__TEXTO PARA LEITURA__:
TU QUE TANTO JÁ VOOU... 2ª parte
- obomdemossoro
- 23 de out. de 2015
- 6 min de leitura

JOSÉ WILSON DA COSTA (SABIÁ DA COSTA)
Sabiá tinha apenas 18 anos quando saiu de Mossoró com uma bolsa nas costas, pouco dinheiro e uma certeza: precisava formar seus ouvidos, era um servo dos sons. Predestinado, sentia que podia caminhar, pois tudo que tinha que viver estava logo ali, a sua frente, nos dias e noites que se seguiriam, trazendo as experiências necessárias ao seu engrandecimento como homem, espírito de Deus e profissional da percussão. Passou por Natal e João Pessoa antes de chegar a Recife. Na capital pernambucana parou mais um pouco. Tinha que sentir as forças do Maracatu, Caboclinho, Coco de Roda e Ciranda. No rico point cultural daquela terra, Sabiá fez pouso renovador até partir para Maceió e Aracajú. Em Salvador, respirou a dimensão cultural do mundo afro baiano, bebeu dos encantos da terra de Dorival Caymmi e seus fantásticos pupilos. No Rio de Janeiro somou a sua bagagem as artimanhas do samba no pé, de breque, do partido alto. O negócio de Sabiá era tocar nas praças, ruas, circos, cabarés e onde mais houvesse público. Seu mundo escolar, definitivamente, era aquele. Foram dois anos de curso incentivo até voltar para sua Mossoró. Aos vinte anos se sentia um profissional formado e experiente, capaz de enfrentar qualquer outro palco da vida. Estava decidido a fazer o mesmo roteiro, desta vez sem nada mais marcado na agenda do destino. Ele é quem iria escrever cada capítulo. Assim aconteceu desde sua nova chegada à Natal. Já no Forte dos Reis Magos, ouvido por Teresinha de Jesus, recebeu o convite para fazer com ela duas apresentações no Teatro Alberto Maranhão. Começava sua carreira artística nos grandes palcos, algo que tempos atrás parecia apenas um sonho de menino. Em Recife, conheceu Geraldo Azevedo com quem tocou em algumas oportunidades, e que o apresentou aos músicos de Alceu Valença. Daí para conhecer aquele que por oito anos foi eleito o maior percussionista do mundo pela revista americana Down Beat foi um pequeno passo: Naná Vasconcelos. “Trocamos ideias, impressões, sons e energias magistrais”, diz Sabiá.

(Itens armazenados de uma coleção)
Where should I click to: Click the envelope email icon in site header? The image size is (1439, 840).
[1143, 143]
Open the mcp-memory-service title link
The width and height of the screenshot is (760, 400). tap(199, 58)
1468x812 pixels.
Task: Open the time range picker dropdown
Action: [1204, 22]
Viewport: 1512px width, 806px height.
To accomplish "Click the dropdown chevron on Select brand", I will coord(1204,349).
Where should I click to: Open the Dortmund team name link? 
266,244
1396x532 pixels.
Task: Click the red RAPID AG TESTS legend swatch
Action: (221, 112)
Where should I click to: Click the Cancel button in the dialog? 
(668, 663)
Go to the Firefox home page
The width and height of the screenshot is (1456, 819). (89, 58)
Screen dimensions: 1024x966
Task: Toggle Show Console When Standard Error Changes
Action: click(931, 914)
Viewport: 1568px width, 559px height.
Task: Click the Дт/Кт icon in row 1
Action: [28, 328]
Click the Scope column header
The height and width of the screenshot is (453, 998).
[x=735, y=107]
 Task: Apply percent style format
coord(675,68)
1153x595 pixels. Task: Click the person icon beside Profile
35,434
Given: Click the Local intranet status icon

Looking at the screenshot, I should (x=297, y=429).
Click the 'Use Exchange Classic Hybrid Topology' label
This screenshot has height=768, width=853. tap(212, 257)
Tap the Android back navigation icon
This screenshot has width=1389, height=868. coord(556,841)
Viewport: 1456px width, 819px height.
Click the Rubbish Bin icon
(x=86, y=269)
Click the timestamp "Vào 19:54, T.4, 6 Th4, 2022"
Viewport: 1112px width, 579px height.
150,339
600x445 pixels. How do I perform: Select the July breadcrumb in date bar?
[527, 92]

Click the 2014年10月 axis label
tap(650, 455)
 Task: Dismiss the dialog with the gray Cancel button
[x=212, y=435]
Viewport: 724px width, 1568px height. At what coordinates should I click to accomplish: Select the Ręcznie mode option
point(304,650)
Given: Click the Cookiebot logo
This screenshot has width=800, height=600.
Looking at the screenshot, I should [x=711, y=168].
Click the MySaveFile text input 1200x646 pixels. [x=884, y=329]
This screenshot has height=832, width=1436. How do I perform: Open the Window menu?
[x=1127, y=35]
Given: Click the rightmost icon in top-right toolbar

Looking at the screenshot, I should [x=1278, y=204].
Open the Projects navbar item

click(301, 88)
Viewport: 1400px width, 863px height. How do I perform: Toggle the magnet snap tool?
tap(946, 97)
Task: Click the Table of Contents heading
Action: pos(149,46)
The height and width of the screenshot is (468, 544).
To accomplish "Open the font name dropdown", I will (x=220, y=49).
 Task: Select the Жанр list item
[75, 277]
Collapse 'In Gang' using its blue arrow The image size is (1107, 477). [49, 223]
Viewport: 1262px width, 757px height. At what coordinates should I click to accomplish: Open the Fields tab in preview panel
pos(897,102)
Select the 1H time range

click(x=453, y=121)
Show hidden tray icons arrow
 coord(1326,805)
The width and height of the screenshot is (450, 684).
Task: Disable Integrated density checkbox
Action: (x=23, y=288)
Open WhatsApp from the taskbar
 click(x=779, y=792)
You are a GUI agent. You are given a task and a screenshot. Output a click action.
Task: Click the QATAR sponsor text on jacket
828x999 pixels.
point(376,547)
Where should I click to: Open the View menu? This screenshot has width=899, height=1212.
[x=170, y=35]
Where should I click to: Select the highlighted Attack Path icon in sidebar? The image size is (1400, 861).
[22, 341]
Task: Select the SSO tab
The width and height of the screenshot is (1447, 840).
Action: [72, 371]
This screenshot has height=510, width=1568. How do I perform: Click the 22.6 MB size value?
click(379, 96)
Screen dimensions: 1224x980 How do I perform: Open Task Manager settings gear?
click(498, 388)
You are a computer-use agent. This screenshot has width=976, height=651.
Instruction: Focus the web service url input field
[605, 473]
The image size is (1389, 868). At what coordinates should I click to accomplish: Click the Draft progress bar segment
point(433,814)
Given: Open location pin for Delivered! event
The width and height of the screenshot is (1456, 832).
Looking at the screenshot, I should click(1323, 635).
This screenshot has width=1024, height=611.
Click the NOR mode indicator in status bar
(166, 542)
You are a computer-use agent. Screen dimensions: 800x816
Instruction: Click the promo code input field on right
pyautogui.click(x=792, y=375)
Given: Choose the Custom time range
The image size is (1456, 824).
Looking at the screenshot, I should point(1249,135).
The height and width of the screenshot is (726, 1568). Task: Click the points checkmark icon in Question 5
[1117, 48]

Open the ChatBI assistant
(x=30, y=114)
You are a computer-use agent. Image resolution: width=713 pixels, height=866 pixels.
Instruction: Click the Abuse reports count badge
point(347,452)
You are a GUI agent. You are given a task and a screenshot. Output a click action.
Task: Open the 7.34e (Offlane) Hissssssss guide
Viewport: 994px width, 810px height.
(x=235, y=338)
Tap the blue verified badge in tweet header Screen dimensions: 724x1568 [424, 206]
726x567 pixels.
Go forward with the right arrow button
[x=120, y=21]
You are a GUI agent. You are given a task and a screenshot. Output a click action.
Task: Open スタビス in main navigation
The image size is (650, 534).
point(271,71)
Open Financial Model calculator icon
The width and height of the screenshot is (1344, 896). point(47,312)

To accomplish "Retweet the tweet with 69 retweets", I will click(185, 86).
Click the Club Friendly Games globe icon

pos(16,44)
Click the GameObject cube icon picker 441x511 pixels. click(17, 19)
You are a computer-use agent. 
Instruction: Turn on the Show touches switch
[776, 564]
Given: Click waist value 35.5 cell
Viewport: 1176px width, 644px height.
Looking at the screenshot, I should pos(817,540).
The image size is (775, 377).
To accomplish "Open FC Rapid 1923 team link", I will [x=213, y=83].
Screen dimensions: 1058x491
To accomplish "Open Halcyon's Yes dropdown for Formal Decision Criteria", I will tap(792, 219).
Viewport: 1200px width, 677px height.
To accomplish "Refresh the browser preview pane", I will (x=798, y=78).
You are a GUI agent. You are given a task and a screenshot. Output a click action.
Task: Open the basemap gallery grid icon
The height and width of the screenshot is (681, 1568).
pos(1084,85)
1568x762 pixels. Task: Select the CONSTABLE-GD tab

__INSTRUÇÕES DE TRABALHO__:
1 - No texto sobre Sabiá da Costa, qual revista elegeu Naná Vasconcelos o maior percussionista do mundo por oito anos?
2 - Informe todas as linhas dos registros que contêm a palavra "blue", levando em conta a diferença entre maiúsculas e minúsculas.

__RESPOSTAS__:
1 - A revista americana Down Beat.

2 -
Collapse 'In Gang' using its blue arrow The image size is (1107, 477). [49, 223]
Tap the blue verified badge in tweet header Screen dimensions: 724x1568 [424, 206]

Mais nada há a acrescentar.